Rafik Mohamad Yousef (رفيق محمد يوسف; 27 August 1974 - 17 September 2015) was an Iraqi terrorist who was tried and convicted for plotting to assassinate the Prime Minister of Iraq during his visit to Germany in 2004. After eight years imprisonment, he was released and on 17 September 2015, Yousef was shot and killed when he attacked a Berlin Police officer with a knife.

==Early life and education==
Rafik Yousef was born in Baghdad to a family of Sunni Kurds in 1974. He was imprisoned in Iraq for over two years under Saddam Hussein's rule.

==Career==
After his release from prison, Yousef immigrated to Germany in 1996, at the age of 22, living in Mannheim and later in Berlin-Gropiusstadt, where he started a construction business. He had a German travel document. People who knew him described him as an "insane and harried" person for his short, violent temper; he was also threatened to be banned from a Berlin mosque because of his radical statements.

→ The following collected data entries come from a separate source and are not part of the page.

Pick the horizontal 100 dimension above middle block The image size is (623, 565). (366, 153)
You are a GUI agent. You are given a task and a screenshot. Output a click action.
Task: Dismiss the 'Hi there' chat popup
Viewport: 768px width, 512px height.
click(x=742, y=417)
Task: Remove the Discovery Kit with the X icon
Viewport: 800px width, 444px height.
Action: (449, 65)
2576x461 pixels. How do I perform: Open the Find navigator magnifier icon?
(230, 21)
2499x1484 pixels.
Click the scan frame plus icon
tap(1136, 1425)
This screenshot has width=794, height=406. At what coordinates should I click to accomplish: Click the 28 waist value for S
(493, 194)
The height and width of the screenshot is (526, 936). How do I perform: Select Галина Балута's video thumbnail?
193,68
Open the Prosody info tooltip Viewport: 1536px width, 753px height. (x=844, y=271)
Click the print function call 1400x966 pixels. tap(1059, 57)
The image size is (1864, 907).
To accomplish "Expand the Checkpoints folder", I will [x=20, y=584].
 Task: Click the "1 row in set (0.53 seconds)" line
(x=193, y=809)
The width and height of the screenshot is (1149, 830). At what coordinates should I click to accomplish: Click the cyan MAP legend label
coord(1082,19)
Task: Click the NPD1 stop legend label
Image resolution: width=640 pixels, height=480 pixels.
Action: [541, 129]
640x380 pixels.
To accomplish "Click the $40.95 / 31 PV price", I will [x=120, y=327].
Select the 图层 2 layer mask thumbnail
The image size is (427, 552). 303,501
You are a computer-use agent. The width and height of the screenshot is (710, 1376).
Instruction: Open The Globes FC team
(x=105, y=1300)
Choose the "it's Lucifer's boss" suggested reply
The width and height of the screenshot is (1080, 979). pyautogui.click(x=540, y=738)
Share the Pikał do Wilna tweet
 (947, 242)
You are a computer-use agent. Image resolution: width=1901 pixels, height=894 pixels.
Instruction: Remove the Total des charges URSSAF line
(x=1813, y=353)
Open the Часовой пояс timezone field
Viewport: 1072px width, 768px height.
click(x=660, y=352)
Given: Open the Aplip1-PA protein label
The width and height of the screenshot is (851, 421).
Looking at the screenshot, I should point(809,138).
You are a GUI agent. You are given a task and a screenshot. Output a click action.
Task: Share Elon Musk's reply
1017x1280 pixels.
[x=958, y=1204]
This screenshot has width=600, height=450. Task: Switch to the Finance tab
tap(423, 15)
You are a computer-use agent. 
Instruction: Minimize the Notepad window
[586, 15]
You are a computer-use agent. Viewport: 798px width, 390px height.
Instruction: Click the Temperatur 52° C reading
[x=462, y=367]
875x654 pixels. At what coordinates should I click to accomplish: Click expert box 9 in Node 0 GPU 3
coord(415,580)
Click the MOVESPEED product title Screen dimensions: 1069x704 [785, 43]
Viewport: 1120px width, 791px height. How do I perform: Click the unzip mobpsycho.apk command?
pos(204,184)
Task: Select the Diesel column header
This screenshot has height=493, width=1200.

===2004 assassination attempt===
In 2004, Yousef and two other Kurds, Ata Rashid and Mazen Hussein, both of them members of Ansar al-Islam, a radical Islamist group linked to al-Qaeda, planned to assassinate Ayad Allawi, while he visited Germany to meet chancellor Gerhard Schröder. The assassination was planned to take place during an appearance by Allawi in Berlin at Deutsche Bank on 3 December 2004. German authorities had been monitoring Rashid since early 2003, after being tipped off by Italian intelligence agencies. Yousef was linked to recruitment for the group, having financed their operations in Iraq with €45,000.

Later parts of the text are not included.